- _Challenge_
Render the data starting at the line containing "Given: Click the Cancel button" and ending at the line containing "click(185, 56)" as a Markdown table with columns Row and Line, leaving out blank lines.

- _Supplied material_
- - -

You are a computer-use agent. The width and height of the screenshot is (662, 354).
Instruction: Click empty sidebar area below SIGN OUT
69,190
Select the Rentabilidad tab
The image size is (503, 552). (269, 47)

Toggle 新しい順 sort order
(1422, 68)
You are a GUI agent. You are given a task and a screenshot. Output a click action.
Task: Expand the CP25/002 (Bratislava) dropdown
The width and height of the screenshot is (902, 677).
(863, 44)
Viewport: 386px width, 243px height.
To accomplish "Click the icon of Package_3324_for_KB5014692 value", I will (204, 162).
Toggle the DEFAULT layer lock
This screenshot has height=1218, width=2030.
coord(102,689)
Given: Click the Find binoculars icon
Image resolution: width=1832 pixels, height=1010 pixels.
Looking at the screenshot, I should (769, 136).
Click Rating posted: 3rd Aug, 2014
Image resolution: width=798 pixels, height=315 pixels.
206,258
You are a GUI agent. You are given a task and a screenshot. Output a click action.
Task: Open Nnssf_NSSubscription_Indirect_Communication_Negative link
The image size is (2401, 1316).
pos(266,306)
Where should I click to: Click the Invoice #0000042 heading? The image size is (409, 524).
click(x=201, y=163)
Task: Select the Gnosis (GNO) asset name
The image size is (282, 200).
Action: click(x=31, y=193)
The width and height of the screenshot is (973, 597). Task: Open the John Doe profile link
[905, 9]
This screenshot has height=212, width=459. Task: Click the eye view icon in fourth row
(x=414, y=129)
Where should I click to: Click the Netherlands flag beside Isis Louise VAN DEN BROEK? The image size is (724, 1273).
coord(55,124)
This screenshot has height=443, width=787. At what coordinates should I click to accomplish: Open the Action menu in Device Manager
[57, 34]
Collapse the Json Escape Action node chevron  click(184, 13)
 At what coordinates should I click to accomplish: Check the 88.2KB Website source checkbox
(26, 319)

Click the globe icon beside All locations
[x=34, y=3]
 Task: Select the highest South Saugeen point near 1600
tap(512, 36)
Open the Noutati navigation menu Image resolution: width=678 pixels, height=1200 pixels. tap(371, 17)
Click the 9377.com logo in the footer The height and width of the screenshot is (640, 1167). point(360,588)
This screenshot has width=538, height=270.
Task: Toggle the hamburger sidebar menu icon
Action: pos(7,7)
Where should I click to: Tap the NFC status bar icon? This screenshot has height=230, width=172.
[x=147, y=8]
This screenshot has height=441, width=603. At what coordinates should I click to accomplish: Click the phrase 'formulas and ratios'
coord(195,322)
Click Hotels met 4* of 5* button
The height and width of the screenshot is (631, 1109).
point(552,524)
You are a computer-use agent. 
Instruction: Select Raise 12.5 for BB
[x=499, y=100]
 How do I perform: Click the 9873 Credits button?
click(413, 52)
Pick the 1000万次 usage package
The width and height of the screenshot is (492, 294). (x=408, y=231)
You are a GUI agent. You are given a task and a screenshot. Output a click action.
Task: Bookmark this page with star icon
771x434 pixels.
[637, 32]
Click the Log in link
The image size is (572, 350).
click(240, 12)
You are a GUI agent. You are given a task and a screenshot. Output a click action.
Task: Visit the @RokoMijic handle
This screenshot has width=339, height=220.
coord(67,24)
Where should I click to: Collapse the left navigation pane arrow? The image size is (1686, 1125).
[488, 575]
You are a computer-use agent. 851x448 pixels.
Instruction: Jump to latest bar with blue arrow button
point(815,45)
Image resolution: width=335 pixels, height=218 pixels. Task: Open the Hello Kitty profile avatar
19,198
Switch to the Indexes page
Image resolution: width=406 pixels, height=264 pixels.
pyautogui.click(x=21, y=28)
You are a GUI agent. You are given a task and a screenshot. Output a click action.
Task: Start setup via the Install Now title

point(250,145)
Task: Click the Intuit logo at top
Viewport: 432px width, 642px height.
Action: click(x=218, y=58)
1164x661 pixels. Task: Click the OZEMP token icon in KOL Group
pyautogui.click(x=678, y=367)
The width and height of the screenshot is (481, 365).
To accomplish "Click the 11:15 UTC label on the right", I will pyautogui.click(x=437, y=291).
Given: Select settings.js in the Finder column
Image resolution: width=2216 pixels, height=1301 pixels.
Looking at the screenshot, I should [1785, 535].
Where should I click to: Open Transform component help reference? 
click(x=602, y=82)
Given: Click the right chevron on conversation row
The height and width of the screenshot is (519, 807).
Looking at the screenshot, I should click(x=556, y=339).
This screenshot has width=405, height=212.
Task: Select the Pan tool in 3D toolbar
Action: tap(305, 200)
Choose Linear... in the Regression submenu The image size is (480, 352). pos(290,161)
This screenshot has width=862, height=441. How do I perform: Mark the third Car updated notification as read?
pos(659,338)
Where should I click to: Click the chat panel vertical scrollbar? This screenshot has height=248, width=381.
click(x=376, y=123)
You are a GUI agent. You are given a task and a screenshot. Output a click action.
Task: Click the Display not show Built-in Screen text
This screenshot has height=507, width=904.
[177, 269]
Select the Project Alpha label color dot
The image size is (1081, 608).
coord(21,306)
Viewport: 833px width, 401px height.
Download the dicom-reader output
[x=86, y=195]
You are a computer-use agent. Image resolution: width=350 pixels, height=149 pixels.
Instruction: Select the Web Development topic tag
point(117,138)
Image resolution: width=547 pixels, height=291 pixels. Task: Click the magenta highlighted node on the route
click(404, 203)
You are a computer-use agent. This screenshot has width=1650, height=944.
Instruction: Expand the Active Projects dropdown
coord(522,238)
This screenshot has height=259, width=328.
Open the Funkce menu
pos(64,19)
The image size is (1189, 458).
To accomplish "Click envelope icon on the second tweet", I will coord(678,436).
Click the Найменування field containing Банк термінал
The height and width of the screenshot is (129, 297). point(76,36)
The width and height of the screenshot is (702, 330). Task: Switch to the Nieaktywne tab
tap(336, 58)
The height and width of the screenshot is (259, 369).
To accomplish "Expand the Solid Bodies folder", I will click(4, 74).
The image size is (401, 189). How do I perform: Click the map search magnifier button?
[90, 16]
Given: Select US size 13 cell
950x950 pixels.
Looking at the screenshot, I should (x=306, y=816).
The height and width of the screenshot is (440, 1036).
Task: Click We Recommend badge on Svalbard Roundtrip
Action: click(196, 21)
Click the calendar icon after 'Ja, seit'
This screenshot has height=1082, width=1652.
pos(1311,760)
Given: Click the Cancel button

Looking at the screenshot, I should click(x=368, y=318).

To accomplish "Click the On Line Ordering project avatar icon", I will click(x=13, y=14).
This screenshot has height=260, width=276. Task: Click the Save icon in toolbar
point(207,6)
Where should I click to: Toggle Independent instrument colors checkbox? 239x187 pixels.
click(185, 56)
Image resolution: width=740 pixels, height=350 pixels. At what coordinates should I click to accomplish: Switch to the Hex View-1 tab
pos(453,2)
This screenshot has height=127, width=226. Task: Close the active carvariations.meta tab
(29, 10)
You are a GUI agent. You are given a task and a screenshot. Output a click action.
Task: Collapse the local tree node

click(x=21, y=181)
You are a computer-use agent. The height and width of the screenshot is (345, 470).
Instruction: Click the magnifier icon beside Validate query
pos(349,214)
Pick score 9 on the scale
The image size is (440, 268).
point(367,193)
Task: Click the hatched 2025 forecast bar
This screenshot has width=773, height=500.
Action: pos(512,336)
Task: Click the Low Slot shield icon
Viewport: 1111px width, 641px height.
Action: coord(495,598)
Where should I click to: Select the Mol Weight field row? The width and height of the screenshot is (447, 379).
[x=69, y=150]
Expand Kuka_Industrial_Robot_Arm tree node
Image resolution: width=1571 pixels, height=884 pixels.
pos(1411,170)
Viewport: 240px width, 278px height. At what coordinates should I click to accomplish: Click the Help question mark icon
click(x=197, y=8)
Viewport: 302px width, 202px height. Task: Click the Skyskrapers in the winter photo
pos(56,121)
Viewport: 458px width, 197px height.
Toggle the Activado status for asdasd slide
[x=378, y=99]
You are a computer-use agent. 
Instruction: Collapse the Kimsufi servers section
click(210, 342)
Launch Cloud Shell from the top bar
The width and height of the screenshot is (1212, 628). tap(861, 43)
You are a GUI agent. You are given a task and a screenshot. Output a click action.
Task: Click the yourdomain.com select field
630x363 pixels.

- - -

- _Expected answer_
| Row | Line |
|---|---|
| 1 | Given: Click the Cancel button |
| 2 | Looking at the screenshot, I should click(x=368, y=318). |
| 3 | To accomplish "Click the On Line Ordering project avatar icon", I will click(x=13, y=14). |
| 4 | This screenshot has height=260, width=276. Task: Click the Save icon in toolbar |
| 5 | point(207,6) |
| 6 | Where should I click to: Toggle Independent instrument colors checkbox? 239x187 pixels. |
| 7 | click(185, 56) |